The answer must consist of every line in the records below that contains the string "size".

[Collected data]
•••••
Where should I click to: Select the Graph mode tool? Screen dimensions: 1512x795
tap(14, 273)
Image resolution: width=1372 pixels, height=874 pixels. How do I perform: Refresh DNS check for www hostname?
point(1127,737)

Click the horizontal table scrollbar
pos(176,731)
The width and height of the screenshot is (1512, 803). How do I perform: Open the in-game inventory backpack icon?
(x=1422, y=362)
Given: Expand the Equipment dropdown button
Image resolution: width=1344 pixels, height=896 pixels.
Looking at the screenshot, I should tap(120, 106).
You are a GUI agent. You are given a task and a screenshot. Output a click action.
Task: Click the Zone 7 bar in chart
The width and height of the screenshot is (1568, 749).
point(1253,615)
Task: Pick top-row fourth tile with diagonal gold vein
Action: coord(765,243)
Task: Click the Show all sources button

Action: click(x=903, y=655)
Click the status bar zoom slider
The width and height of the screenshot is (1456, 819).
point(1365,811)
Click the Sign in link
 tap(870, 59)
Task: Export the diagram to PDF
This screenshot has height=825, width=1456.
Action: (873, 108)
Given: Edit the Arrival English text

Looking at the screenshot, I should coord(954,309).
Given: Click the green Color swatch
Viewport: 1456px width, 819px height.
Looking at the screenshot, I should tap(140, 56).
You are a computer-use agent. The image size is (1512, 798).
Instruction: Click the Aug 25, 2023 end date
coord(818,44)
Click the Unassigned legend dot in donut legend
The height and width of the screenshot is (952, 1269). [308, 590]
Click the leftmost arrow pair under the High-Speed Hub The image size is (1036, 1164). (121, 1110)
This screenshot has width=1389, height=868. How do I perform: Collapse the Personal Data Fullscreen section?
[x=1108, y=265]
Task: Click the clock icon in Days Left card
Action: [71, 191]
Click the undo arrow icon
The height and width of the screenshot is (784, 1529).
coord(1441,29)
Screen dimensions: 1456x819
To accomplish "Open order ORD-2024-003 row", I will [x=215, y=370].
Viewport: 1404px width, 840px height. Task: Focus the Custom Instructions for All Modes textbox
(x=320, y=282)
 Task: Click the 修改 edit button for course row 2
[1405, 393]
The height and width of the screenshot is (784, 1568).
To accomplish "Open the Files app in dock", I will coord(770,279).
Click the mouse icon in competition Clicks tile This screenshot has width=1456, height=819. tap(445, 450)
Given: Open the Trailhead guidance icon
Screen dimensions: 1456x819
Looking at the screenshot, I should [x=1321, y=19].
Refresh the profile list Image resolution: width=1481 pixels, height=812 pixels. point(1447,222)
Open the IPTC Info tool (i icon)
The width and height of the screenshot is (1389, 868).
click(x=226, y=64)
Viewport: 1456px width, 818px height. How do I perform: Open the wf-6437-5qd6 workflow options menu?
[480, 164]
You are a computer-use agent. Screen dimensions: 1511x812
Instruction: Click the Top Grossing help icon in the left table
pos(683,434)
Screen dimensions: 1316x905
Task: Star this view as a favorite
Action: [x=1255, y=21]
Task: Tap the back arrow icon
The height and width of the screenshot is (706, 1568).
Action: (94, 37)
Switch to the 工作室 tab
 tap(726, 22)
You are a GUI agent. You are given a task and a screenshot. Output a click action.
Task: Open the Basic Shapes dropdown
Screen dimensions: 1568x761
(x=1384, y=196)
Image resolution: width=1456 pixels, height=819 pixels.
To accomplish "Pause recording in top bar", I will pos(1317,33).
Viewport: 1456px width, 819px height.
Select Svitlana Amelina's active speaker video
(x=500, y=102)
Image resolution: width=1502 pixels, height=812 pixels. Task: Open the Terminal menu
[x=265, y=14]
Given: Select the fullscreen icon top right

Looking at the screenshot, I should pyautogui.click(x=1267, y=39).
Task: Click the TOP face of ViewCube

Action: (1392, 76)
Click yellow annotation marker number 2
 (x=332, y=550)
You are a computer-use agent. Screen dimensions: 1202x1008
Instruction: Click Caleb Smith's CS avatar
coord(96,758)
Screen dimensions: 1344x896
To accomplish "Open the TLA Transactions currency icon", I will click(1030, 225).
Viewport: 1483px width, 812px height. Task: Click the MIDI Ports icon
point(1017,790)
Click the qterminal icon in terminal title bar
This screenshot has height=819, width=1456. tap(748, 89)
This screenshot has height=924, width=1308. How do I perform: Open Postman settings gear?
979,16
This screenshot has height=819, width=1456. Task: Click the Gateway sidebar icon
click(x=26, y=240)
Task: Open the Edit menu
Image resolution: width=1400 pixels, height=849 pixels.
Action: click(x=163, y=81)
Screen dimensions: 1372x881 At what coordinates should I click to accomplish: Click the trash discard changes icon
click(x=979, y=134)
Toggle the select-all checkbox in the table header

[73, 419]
•••••
Finished task:
You are a computer-use agent. The image size is (1512, 798).
Click the leftmost arrow pair under the High-Speed Hub The image size is (1036, 1164). (121, 1110)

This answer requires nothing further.